Staunton, April 2 – Because of his unwillingness or inability to respond to the pandemic in ways that at least are designed to protect the population, Belarusian leader Alyaksandr Lukashenka is transforming what had been “a crisis of trust” in his regime into “a crisis of loyalty, a shift with profound consequences, Arkady Nesterenko says.
Belarusians have become ever less trusting of their president in recent years because of his arbitrary actions and dalliance with Vladimir Putin, the Belarusian commentator says; but now, his decision to go ahead with public functions during the pandemic is snapping the ties of loyalty that they nonetheless had retained (nmnby.eu/news/analytics/7077.html).
Lukashenka’s behavior is very much at odds with that of leaders in Russia and other neighboring countries. They are clearly ready to “bear economic and financial losses” but not to sacrifice the population. But the Belarusian leader seems quite willing to “sacrifice human resources,” that is the health and even survival of his people.
Not only have officials been ordered to go ahead with public functions that make such losses more likely, but the Belarusian government has lied about the presence of the coronavirus in the country and ascribed to other causes, such as pneumonia, deaths that almost certainly are the result of the virus.
Students who have called for distance learning lest they be exposed to the virus have been ignored, and quarantines, school closings and self-isolation have not been called for by the authorities. Instead, the latter continue to act as if nothing serious is wrong. But Belarusians have their own sources of news and know that is dangerous nonsense.

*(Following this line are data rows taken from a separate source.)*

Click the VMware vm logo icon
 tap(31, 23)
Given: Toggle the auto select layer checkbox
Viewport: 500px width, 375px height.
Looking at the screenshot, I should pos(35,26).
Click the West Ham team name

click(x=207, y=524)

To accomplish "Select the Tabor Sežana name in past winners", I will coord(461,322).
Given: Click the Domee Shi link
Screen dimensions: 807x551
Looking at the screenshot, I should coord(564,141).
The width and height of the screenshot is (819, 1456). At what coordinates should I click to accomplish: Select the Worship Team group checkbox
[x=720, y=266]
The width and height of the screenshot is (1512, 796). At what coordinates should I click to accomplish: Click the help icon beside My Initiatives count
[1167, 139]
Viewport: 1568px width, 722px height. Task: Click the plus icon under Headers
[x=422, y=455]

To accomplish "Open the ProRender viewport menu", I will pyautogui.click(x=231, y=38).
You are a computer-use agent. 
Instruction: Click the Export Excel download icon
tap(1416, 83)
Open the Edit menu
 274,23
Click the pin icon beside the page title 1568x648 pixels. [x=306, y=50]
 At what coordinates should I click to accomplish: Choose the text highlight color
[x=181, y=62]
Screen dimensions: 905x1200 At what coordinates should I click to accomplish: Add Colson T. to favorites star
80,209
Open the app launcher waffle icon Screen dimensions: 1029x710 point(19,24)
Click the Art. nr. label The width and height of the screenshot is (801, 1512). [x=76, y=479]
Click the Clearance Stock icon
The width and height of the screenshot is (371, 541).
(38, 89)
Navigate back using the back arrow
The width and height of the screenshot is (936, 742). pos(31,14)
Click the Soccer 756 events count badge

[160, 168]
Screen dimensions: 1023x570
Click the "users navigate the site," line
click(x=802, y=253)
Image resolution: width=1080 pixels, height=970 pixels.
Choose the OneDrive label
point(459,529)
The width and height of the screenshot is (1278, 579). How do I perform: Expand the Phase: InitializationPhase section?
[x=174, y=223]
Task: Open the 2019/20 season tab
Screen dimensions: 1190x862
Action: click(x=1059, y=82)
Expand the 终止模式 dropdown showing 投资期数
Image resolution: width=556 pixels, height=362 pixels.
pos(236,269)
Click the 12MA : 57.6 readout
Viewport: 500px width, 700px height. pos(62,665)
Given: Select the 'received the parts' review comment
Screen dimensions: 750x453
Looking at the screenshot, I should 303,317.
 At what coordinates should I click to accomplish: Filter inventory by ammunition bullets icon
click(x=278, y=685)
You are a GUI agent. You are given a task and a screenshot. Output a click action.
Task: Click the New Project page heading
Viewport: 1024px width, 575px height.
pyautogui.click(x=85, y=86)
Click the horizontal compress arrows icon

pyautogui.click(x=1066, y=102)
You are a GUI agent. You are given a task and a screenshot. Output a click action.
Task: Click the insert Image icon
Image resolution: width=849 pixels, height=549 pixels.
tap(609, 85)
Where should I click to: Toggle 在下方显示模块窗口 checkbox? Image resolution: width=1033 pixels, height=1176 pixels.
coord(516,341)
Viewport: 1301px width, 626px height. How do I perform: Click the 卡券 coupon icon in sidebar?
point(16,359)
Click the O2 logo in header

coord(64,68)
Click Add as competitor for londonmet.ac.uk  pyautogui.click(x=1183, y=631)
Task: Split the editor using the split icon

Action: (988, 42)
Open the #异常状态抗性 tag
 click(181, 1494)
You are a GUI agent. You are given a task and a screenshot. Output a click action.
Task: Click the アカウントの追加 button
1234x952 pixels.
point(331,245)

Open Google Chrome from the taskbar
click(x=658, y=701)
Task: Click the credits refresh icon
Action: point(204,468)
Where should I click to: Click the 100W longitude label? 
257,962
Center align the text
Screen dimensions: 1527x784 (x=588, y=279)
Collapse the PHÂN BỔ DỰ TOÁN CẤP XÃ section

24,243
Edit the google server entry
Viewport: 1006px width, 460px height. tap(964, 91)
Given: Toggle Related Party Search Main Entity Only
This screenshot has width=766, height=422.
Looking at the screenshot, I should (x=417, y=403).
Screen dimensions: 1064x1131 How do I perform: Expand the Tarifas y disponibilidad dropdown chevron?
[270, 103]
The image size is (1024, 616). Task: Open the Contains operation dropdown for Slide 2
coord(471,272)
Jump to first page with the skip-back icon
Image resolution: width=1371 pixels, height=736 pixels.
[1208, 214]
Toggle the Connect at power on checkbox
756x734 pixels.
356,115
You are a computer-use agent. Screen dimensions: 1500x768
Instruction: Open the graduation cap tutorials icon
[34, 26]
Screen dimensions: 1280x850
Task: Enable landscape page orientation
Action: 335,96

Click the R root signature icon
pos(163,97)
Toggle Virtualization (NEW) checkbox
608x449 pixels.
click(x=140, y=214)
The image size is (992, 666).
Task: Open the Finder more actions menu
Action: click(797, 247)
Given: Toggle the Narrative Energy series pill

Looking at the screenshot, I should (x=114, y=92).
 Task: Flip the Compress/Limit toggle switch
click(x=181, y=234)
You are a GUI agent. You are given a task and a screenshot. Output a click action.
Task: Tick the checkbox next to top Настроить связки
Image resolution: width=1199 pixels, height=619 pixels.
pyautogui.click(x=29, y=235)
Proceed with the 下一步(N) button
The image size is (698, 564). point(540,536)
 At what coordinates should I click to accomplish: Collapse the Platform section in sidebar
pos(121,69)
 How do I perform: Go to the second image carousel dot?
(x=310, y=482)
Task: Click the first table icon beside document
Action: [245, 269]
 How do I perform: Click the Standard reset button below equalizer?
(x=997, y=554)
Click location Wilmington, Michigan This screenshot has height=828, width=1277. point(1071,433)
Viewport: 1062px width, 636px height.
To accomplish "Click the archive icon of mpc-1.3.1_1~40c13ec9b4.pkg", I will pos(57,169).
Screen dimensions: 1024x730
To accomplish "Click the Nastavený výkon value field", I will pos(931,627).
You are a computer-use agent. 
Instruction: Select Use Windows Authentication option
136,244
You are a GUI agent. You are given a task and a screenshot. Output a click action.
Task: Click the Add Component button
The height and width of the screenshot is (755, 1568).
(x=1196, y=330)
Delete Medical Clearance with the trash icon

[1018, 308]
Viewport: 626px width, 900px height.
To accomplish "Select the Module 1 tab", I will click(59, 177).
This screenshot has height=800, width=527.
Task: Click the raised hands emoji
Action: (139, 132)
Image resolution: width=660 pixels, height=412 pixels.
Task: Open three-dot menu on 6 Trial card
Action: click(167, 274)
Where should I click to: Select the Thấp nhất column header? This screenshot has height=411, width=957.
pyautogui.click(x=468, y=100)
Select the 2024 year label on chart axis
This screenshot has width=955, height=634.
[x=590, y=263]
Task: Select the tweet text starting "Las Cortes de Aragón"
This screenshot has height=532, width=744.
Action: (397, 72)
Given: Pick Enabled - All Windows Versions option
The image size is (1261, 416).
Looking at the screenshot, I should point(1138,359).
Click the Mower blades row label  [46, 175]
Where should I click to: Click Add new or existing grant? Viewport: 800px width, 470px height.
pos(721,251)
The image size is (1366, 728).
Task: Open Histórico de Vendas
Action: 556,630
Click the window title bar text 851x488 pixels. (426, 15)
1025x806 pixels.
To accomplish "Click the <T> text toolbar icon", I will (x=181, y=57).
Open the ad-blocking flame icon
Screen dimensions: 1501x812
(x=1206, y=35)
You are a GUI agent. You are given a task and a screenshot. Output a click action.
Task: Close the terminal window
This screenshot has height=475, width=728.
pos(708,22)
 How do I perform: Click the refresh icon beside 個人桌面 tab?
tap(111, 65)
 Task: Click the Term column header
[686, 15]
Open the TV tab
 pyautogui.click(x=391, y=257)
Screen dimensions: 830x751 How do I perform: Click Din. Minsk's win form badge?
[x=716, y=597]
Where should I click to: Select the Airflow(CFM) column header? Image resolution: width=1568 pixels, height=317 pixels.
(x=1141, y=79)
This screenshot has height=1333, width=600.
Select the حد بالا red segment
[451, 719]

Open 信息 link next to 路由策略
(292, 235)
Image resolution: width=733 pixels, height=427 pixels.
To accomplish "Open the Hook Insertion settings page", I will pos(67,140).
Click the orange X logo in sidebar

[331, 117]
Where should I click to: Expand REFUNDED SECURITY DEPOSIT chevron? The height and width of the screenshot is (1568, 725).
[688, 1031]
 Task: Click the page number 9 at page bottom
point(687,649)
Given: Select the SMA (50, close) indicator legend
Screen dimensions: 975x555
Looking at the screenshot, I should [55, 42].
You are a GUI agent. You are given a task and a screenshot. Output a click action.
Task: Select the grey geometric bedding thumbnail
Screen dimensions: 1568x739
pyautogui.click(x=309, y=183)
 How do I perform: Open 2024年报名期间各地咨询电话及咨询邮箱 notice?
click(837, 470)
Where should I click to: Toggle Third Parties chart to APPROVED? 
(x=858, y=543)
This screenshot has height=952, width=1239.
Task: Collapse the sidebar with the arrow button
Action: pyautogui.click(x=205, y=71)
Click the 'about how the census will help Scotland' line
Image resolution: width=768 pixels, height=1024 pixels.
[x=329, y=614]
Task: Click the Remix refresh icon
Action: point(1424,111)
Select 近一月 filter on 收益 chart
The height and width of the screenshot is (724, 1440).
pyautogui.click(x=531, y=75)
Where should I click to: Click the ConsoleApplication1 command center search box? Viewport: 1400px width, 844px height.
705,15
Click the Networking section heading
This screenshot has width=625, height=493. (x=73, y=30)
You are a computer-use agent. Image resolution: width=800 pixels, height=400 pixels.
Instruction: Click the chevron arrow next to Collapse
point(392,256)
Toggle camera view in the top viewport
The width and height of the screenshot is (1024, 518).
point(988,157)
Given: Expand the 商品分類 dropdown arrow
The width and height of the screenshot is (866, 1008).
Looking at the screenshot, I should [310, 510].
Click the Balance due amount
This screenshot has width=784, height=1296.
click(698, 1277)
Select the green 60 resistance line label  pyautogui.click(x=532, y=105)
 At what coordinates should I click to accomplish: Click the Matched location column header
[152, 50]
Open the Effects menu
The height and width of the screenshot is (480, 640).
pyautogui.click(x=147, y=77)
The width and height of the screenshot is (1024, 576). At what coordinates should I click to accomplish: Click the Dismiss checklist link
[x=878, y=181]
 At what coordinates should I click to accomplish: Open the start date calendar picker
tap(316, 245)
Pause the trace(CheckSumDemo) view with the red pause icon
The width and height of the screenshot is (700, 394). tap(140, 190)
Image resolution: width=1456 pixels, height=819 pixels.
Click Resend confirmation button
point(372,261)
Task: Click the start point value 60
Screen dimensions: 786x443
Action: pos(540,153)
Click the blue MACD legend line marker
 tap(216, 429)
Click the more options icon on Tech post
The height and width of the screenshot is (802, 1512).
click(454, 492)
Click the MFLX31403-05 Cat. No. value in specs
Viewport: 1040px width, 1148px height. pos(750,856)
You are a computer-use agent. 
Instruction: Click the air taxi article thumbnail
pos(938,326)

Minsk in the course of the pandemic has “lost control over the information sector” and that in turn has exacerbated the lack of trust many Belarusians feel about their rulers into an increasingly disloyal stance. Why should they follow those who lie in ways that threaten them with serious illness or death as a result?
As a result, Nesterenko says, “the epidemic can have direct political consequences,” some of which are on view now given the independent actions of teachers and others to protect themselves from infection but far more of which will become evidence once the pandemic begins to ease and people feel freer to return to the public sphere.
Thus, with only five months to go before the presidential elections, Belarusians “have a unique situation. Certainly, for the first time during his presidency, Lukashenka has demonstratively ignored a problem which concerns absolutely all residents of Belarus.” If he doesn’t change his ignoring or downplaying of it, Belarusians will remember.
That could cost him his electoral base, the Belarusian commentator says.
“Citizens can’t count on full information, defense against the epidemic (there are no quarantines), financial assistance in the event of business bankruptcies (no government anti-crisis plan has been announced) and what is more important, it is now difficult to count on competent medical assistance from the government.”
“If everything continues as it is now,” Nesterenko says, “post-epidemic Belarus will be a country in which trust and loyalty to the institutes of power will be replaced by subordination to the force structures alone.” That would make Belarus like Uzbekistan or Turkmenistan. And that has the following frightening consequence:
With this destruction of the social contract between the state and society, he concludes, “the 2020 elections could become the last which will occur with even a hint of the imitation of democratic procedures.”